What is required
Can you set out the lines of the records below as a numbered list, skipping any blank lines and leaving the pictures out?
==*==
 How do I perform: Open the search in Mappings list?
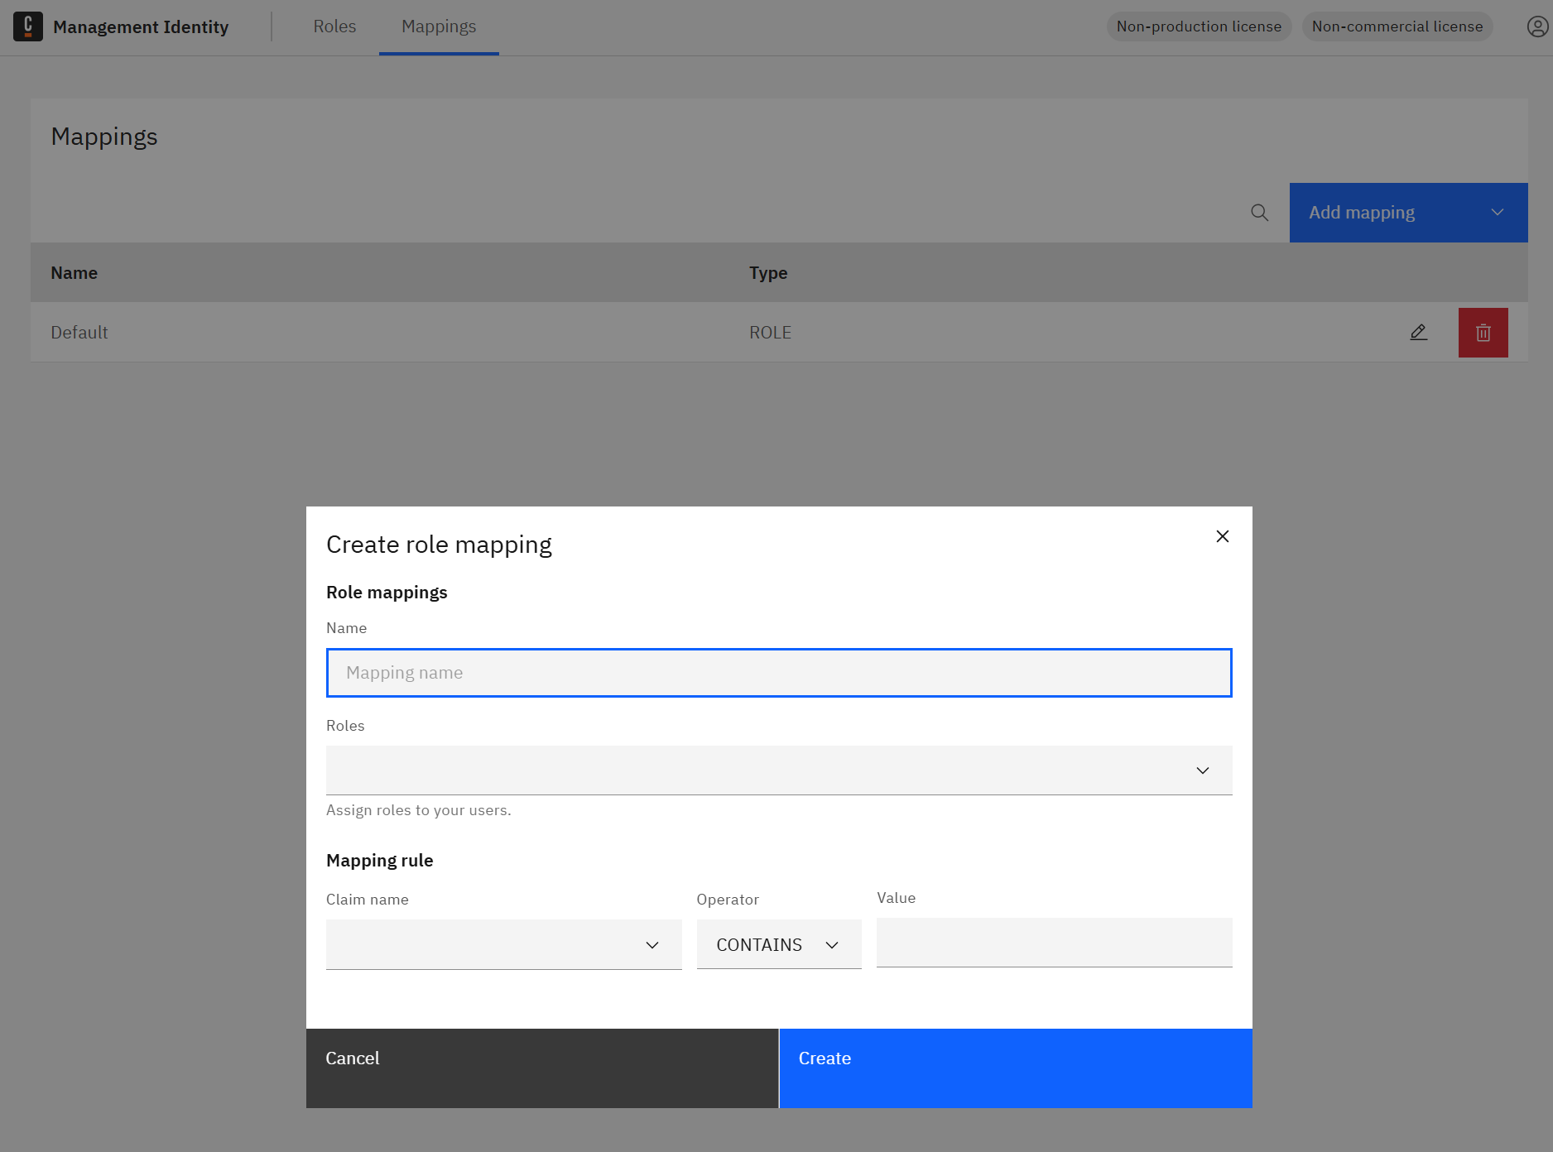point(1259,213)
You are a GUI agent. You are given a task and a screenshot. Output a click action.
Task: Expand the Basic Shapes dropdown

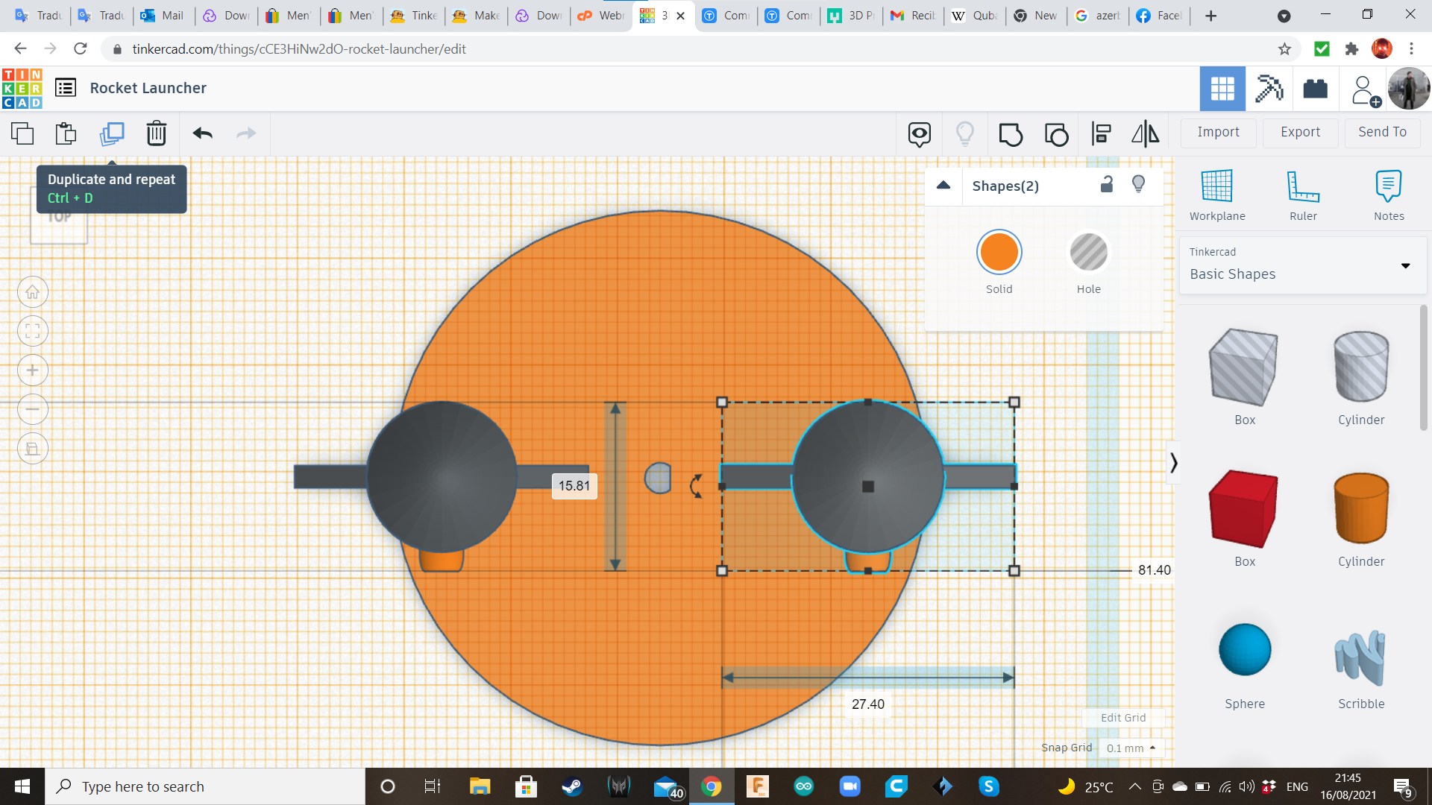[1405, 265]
==*==
Complete response
1.  How do I perform: Open the search in Mappings list?
2. point(1259,213)
3. You are a GUI agent. You are given a task and a screenshot. Output a click action.
4. Task: Expand the Basic Shapes dropdown
5. [1405, 265]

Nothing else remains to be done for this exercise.